Une fois arrivée à Saint-Briac, je suis accueillie par Françoise, une femme avec une énergie et un dynamisme à en revendre, qui me conduit alors à son père, Maurice… et là, je comprends vite d’où sa fille tient cette énergie. Françoise travaille dans le secteur de la communication et des relations publiques. Son père, Maurice, est un grand monsieur de par sa taille et de par son parcours de vie.
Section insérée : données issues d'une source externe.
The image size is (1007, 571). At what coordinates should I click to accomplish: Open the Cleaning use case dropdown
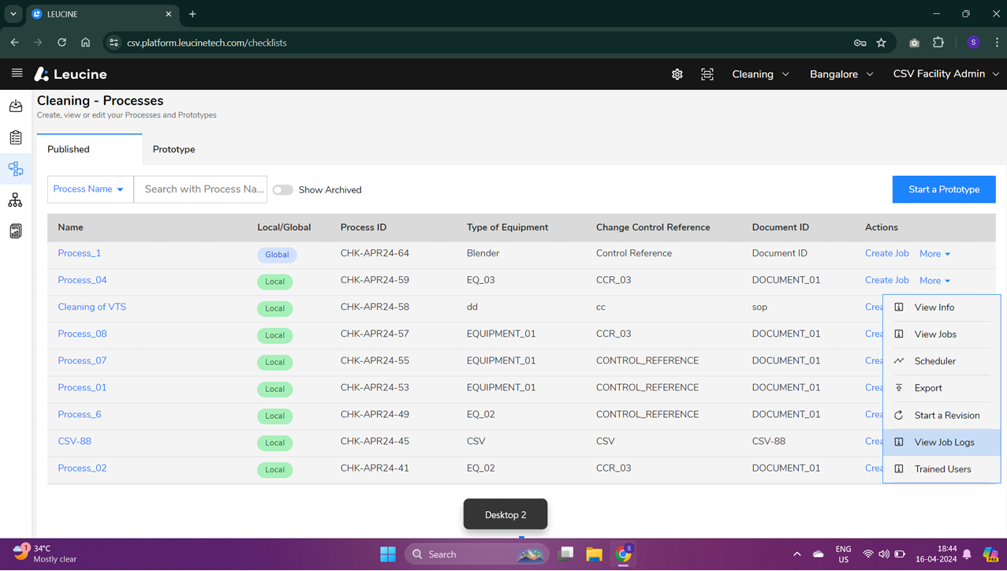pyautogui.click(x=759, y=73)
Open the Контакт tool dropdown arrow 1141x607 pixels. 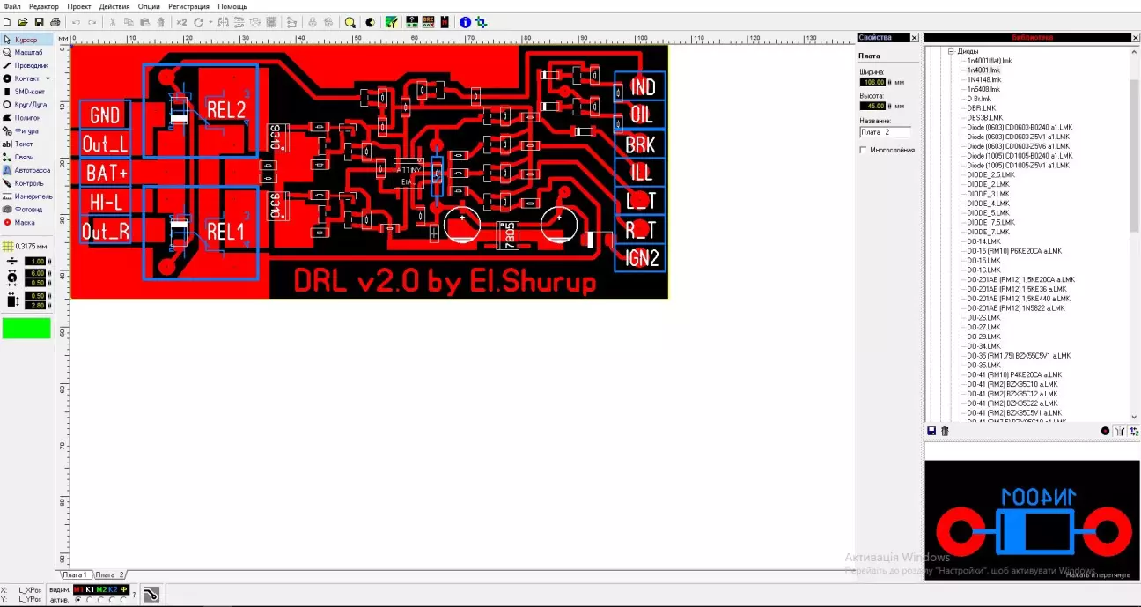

D’un père militaire, Maurice arrive tout droit d’Alger avec ses parents en 1937 rue Joseph-Durocher. Autant vous dire que le changement fut de taille pour cet enfant de 16 ans à peine. Dans un sourire, il me raconte : « Ce qui m’a étonné en arrivant ici – on sortait d’une ville comme Alger – et on arrivait ici et qu’est-ce qu’on a vu ? Vous voyez le petit bistrot… je ne sais pas comment on appelait ça… Uniquement que des bolées, qui étaient toutes alignées les bolées. Et ces gros foudres de cidre, qu’on amenait avec des chevaux (…). Et ces foudres, on les descendait avec deux morceaux de bois, on les descendait dans la cave pour qu’évidemment les cafetiers puissent le vendre. Nous on prenait que du cidre à cette époque-là, c’était rigolo tout plein ! ». Premier souvenir marquant le début de son aventure rennaise !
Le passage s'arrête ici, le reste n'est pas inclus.